#### [Document passage]
In the process of slaughter in the history of civilization, of course, man’s curiosity would naturally come into play. Cutting up animals, examining their parts, became a method of divination, or of foretelling the future. The ancient Romans were experts at this. But, in fact, Abraham had done something similar nearly 2,000 years before (Genesis 15: 7-21). The origin of this practice is unknown, factually.
However, observing carefully the ancient literature, and the chronology of it’s origins,² it appears that the profound, massive systems of idolatry and heathenism are essentially gargantuan perversions of simple principles introduced in Genesis 3 and 4. Appeasing the angry and unloving gods, feeding, clothing, watering the fickle deities (with drink offering), etc., all find their origin is some partial, some morally misdirected, some twisted element of the original sacred account of origins. Thus, the human sacrifice and torture would be the ultimate manifestation of such, as history parades the story.

#### [Assigned task 1]
In the passage on sacrifice and divination, who does it say were experts at foretelling the future by cutting up animals?
#### [Assigned task 2]
Reproduce the section of the passage on sacrifice and divination between "In the process" and "is unknown, factually.", inclusive.

#### [Dataset]
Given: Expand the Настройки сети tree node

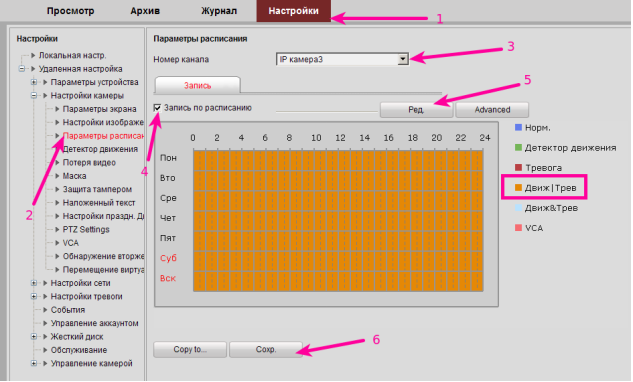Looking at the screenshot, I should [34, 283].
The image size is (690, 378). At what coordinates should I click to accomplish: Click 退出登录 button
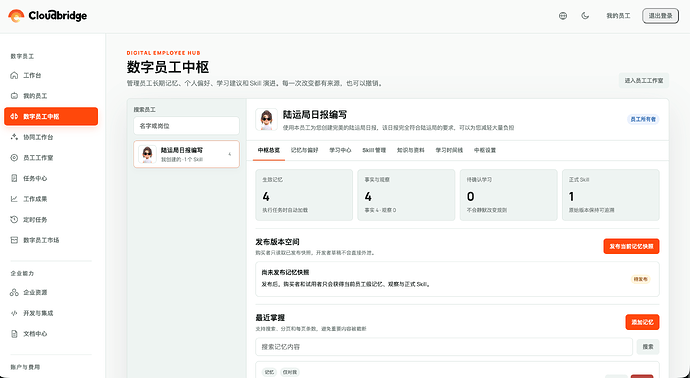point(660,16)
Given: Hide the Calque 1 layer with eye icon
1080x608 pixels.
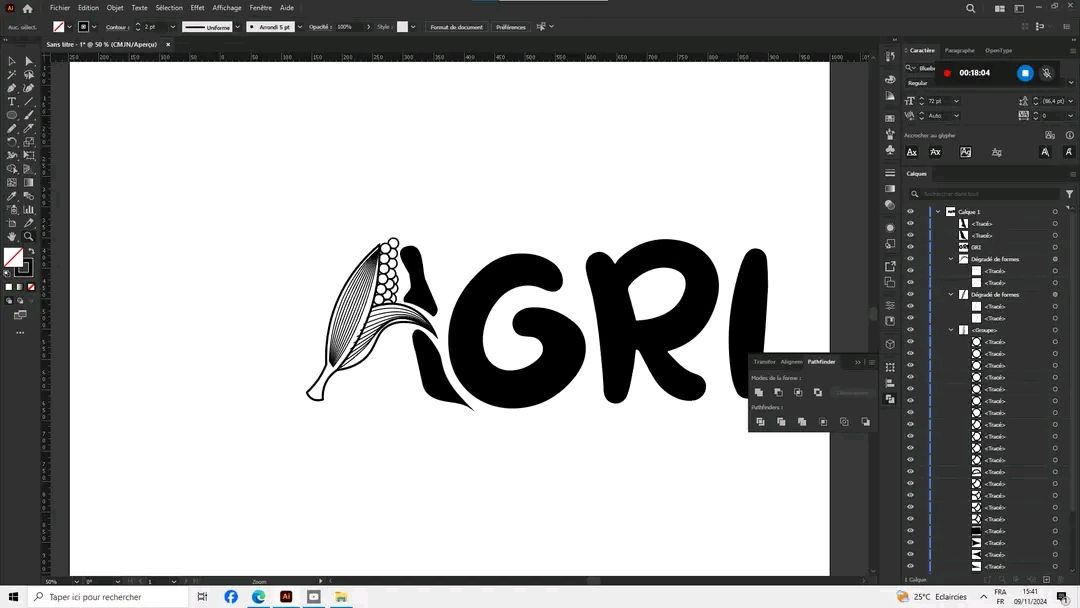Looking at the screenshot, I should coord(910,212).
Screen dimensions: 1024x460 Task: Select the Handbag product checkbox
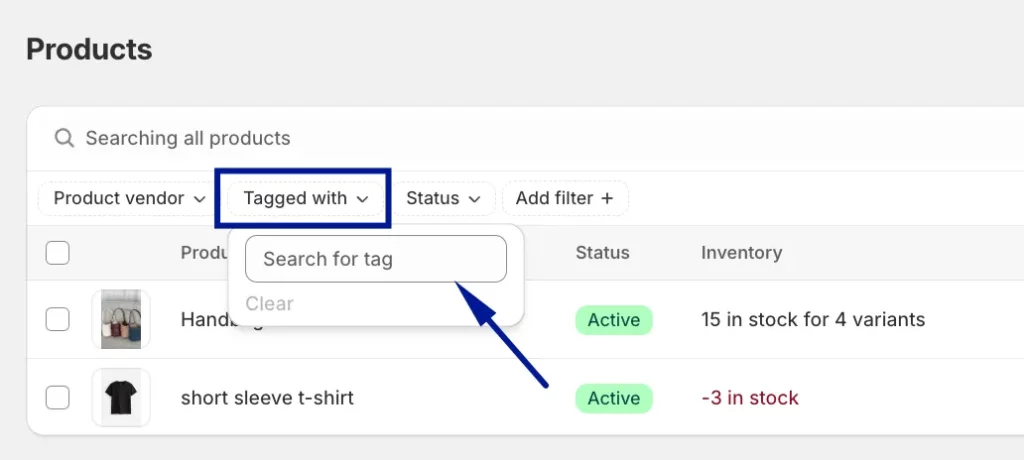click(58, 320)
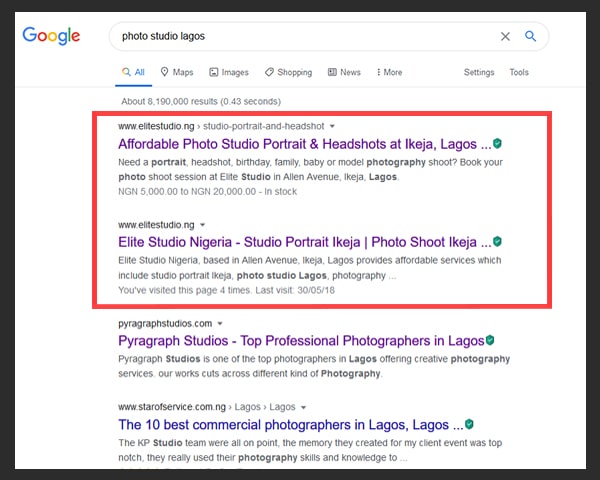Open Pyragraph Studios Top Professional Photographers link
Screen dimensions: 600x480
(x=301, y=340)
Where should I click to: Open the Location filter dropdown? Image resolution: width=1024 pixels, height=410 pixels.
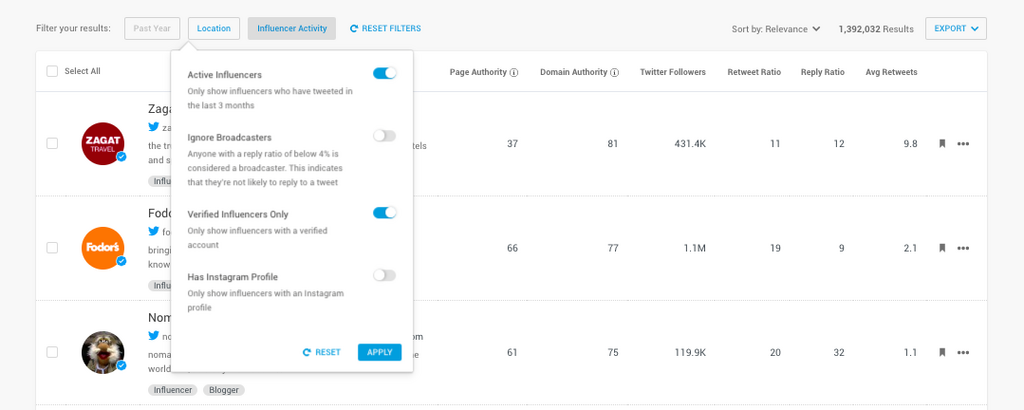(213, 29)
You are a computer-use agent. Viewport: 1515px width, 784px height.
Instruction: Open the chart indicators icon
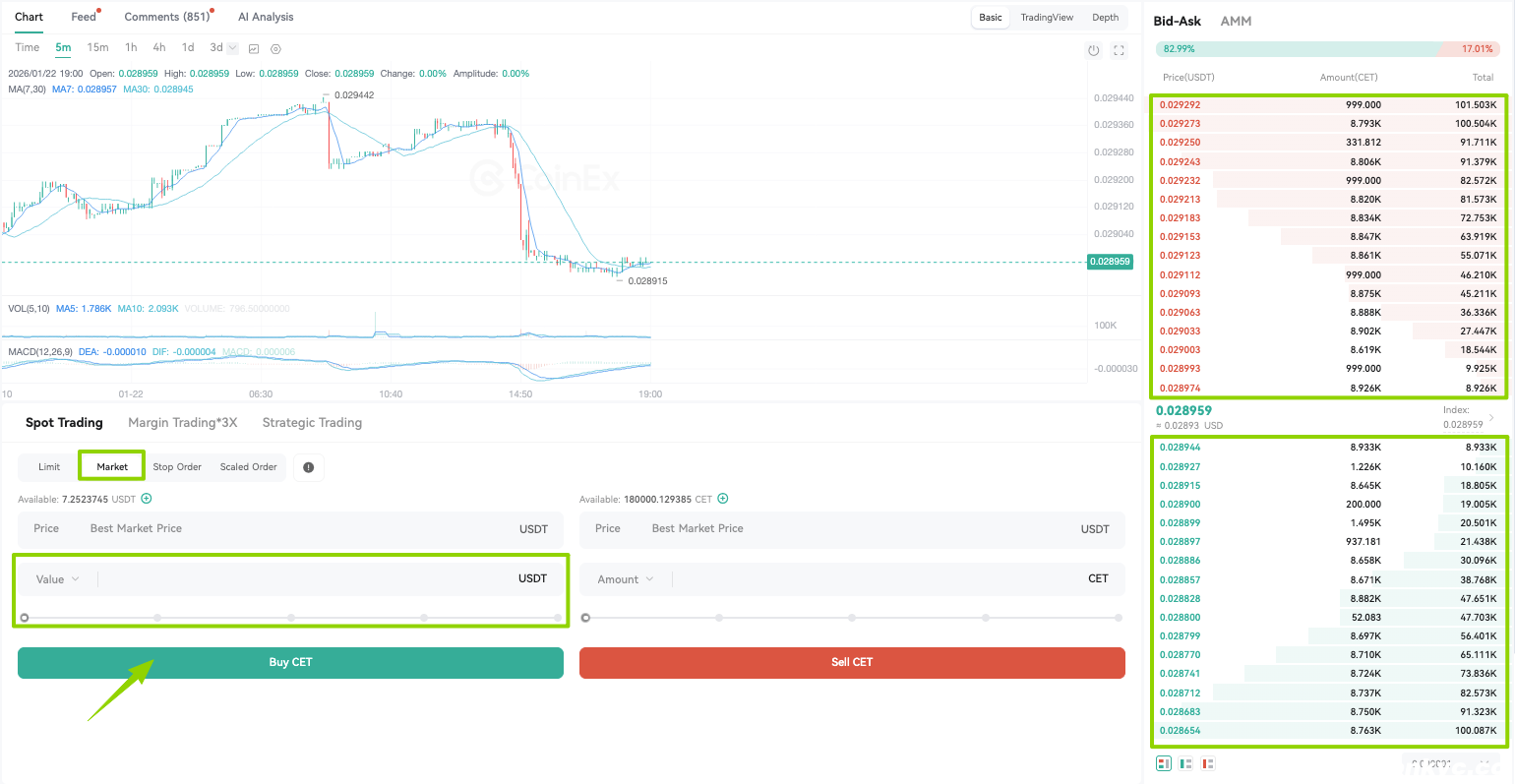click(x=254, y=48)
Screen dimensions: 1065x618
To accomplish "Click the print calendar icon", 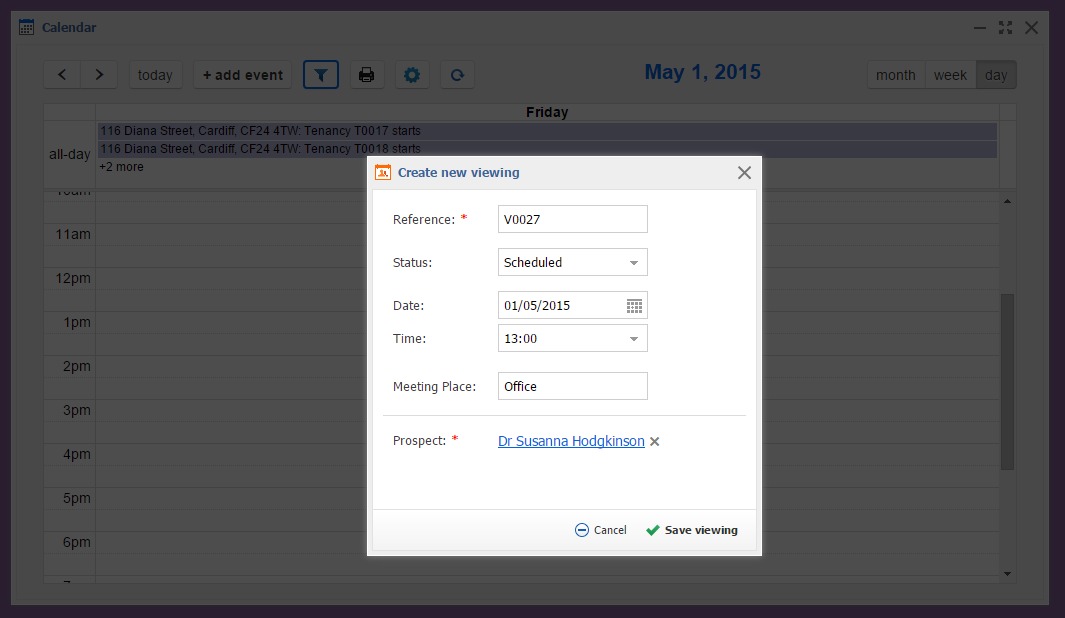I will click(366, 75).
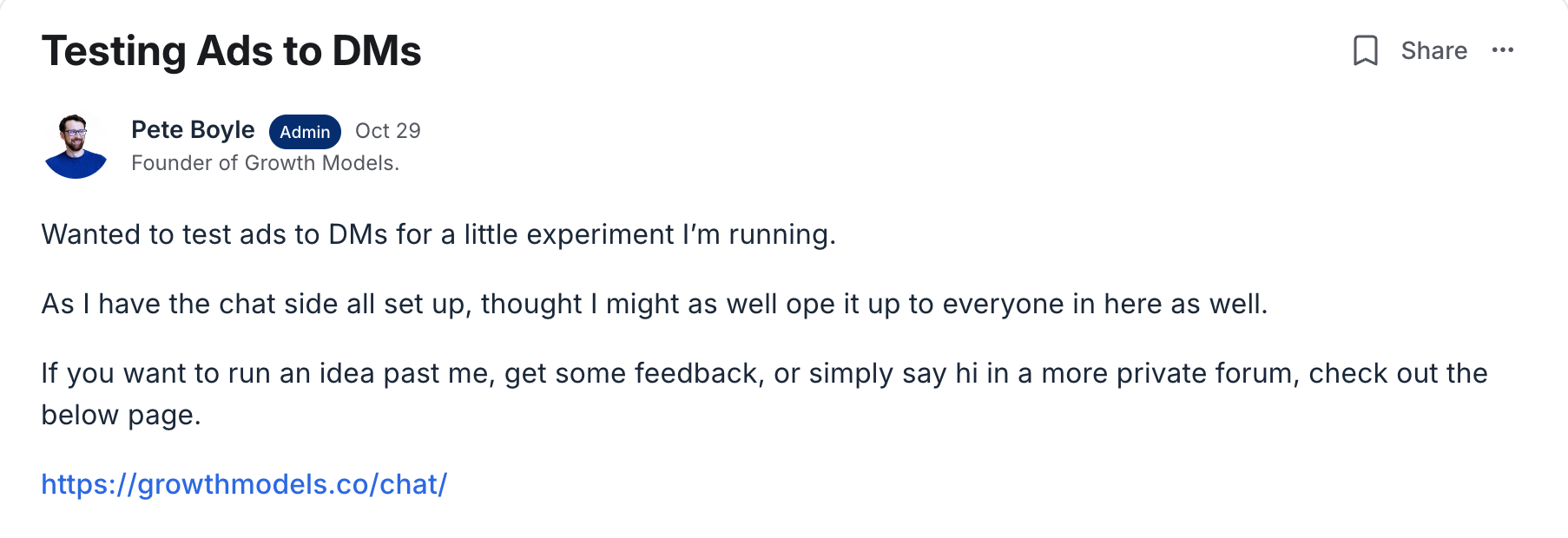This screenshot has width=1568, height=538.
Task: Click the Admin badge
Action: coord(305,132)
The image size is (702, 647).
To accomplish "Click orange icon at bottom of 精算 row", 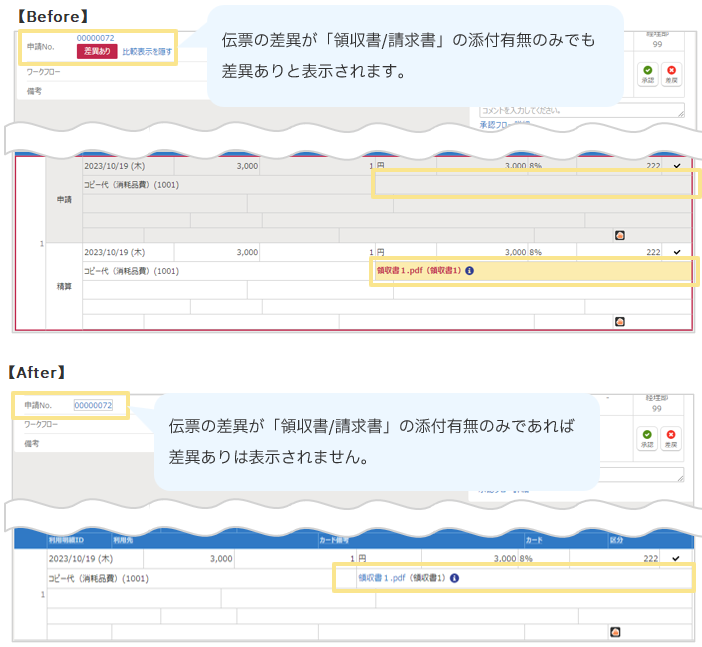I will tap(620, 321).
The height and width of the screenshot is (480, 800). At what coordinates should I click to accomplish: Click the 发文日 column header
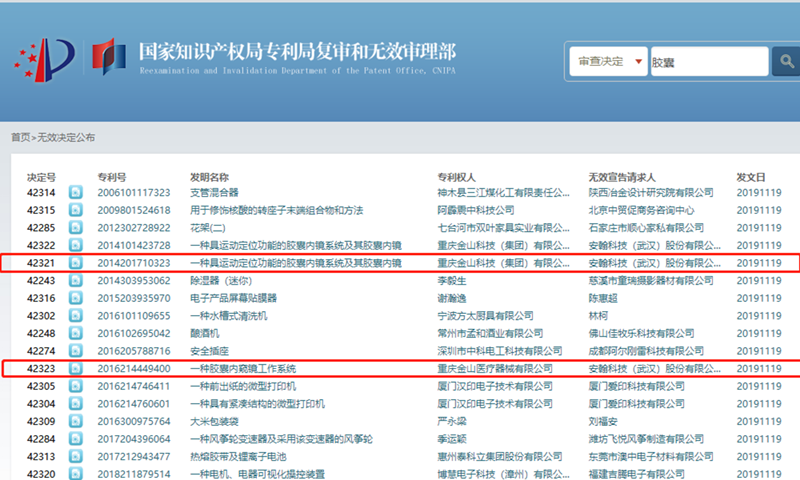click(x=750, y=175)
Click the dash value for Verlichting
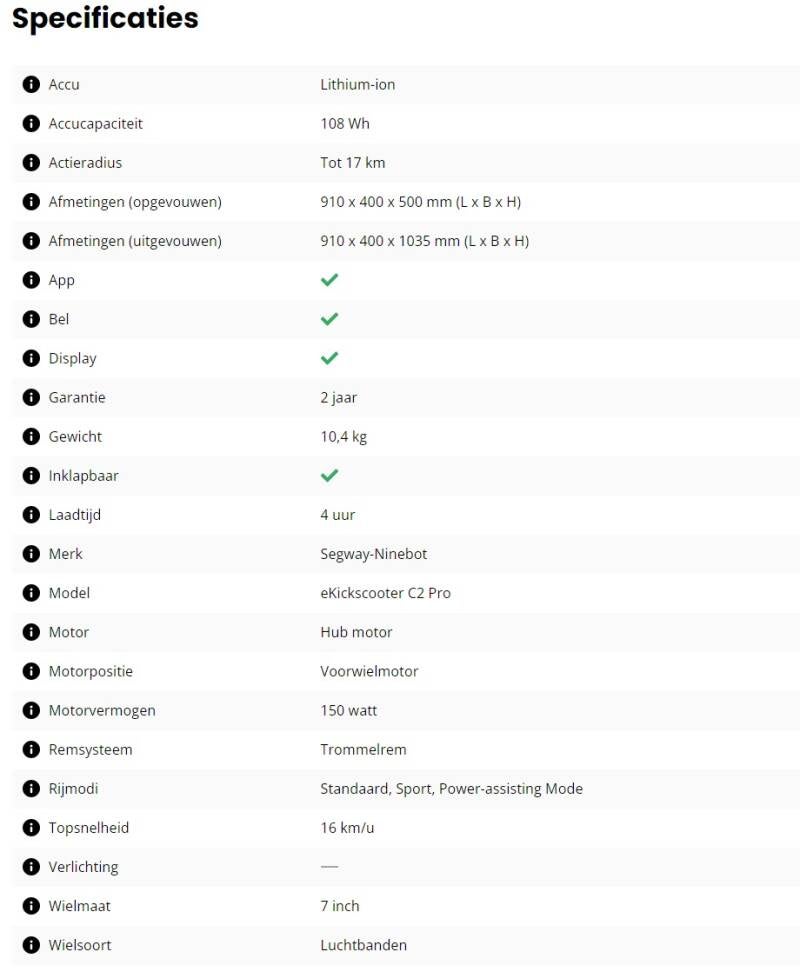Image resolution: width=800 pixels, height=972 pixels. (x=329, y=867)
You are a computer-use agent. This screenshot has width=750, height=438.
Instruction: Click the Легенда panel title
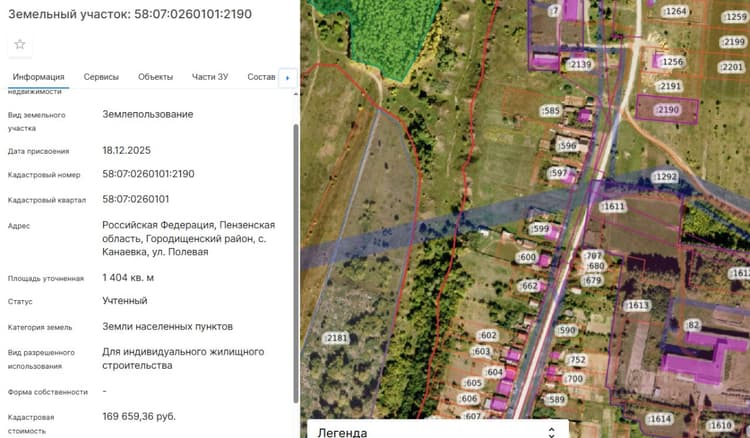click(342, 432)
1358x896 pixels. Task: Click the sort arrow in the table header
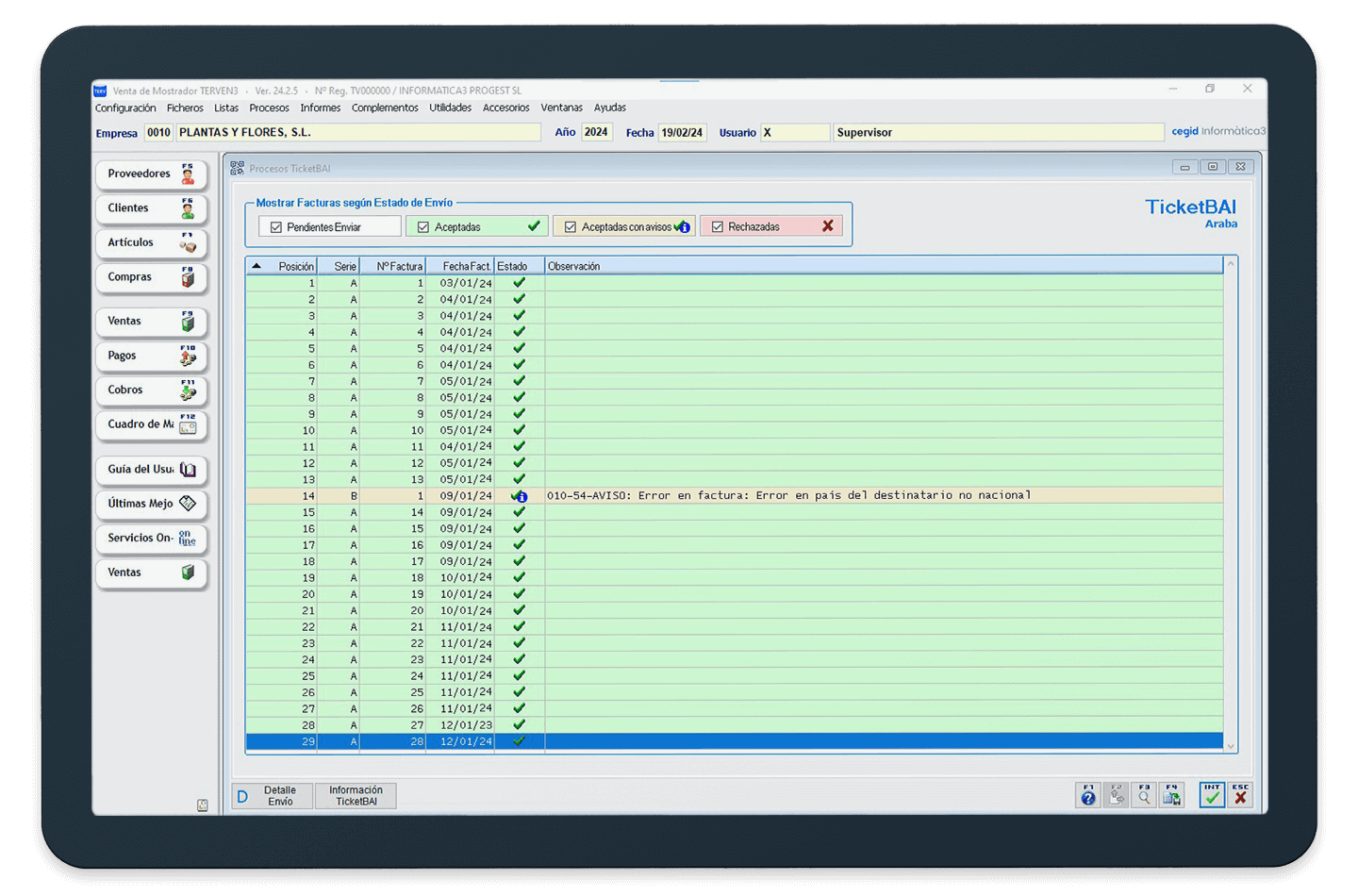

#### [Your solution 1]
The ancient Romans.

#### [Your solution 2]
In the process of slaughter in the history of civilization, of course, man’s curiosity would naturally come into play. Cutting up animals, examining their parts, became a method of divination, or of foretelling the future. The ancient Romans were experts at this. But, in fact, Abraham had done something similar nearly 2,000 years before (Genesis 15: 7-21). The origin of this practice is unknown, factually.